The other day I wanted to change the list of servers within my SAP GUI.

The GUI gets the list from a plain text file called saplogon.ini. That file can be stored anywhere though. If you check PCs with SAP installed it’s not unusual to find more than one saplogon.ini file in various places. The quickest way to find the one that is being used is to check Options within the SAP GUI (click on the icon in the top-left corner of the GUI window and choose “Options…” from the menu). If you select Local Configuration Files it should tell you the location of the saplogon.ini file that is actually in use.

So it’s using c:\Windows\SAPLOGON.INI. I closed the GUI, swapped that file and reopened the GUI. But it didn’t recognise that anything had changed. I tried a few different things but it failed to recognise anything changing. So where was it reading that information from? Even though the software claimed to be reading from c:\Windows\SAPLOGON.INI that didn’t seem to be the case.

A handy tool to see where applications are reading and writing to is Process Monitor from Sysinternals (now part of Microsoft). By default it shows you pretty much all activity on your machine but you can filter it to look for something specific. In this case I opened the Filter dialog (CTRL-L), created a rule to look for “Path” “contains” “SAPLOGON.INI”, clicked the Add button and then OK.

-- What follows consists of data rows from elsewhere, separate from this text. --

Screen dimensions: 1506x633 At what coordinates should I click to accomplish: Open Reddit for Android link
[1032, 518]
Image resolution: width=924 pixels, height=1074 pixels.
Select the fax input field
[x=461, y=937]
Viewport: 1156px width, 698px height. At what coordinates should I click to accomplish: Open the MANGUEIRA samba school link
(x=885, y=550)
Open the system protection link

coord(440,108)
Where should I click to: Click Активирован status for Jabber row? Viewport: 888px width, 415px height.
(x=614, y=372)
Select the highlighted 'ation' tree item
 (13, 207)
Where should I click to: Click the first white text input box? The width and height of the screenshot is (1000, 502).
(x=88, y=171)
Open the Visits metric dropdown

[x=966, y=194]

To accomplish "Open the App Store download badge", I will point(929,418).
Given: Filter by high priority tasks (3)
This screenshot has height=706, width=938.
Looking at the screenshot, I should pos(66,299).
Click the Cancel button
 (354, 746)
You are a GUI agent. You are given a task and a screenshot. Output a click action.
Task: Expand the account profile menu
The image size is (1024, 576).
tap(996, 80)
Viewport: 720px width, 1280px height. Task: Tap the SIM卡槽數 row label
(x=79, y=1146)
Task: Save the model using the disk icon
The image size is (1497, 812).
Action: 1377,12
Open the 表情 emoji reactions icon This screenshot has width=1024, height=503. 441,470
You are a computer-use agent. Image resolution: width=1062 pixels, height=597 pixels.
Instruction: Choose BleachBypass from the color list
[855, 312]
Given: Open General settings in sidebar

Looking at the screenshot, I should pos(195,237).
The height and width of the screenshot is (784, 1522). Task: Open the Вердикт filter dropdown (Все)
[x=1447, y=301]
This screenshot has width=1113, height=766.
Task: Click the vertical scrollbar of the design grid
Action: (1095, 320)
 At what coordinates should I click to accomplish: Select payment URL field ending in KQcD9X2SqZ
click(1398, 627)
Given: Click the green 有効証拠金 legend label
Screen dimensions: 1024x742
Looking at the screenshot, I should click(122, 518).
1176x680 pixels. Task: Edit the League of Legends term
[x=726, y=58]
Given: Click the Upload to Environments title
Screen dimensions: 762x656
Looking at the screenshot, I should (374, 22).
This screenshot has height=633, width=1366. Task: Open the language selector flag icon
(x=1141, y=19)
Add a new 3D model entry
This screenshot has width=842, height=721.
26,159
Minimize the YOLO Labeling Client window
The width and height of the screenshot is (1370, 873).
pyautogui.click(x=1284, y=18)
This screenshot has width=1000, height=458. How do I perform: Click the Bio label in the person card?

Now with the filter running, I reopened the SAP GUI and as you can see the application was actually reading a completely different saplogon.ini stored in c:\Users\alistair\AppData\Local\VirtualStore\Windows.

So what is the VirtualStore folder?

From an article on Microsoft’s TechNet Magazine called Inside Windows Vista User Account Control (the feature was introduced with Vista but it’s there in later versions of Windows too):

While some software legitimately requires administrative rights, many programs needlessly store user data in system-global locations.

Windows Vista enables these legacy applications to run in standard user accounts through the help of file system and registry namespace virtualization. When an application modifies a system-global location in the file system or registry and that operation fails because access is denied, Windows redirects the operation to a per-user area; when the application reads from a system-global location, Windows first checks for data in the per-user area and, if none is present, permits the read attempt from the global location.

For the purposes of this virtualization, Windows Vista treats a process as legacy if it’s 32-bit (versus 64-bit), is not running with administrative rights, and does not have a manifest file indicating that it was written for Windows Vista.

So Windows is recognising that the version of the SAP GUI that I’m running (version 730) was designed for a previous version of Windows where security wasn’t taken so seriously. Although the application thinks it is talking to the ini file in the c:\Windows folder, Windows is actually redirecting those requests to a copy of the file within my own profile where I don’t need administrator rights. Quietly behind the scenes. Leaving this legacy application unaware that anything is happening.

So I swapped the file in that VirtualStore folder and the SAP GUI picked up the changes. Alternatively I could have deleted the copy in my VirtualStore and Windows would have allowed the application to talk to the original I’d already changed in the c:\Windows folder.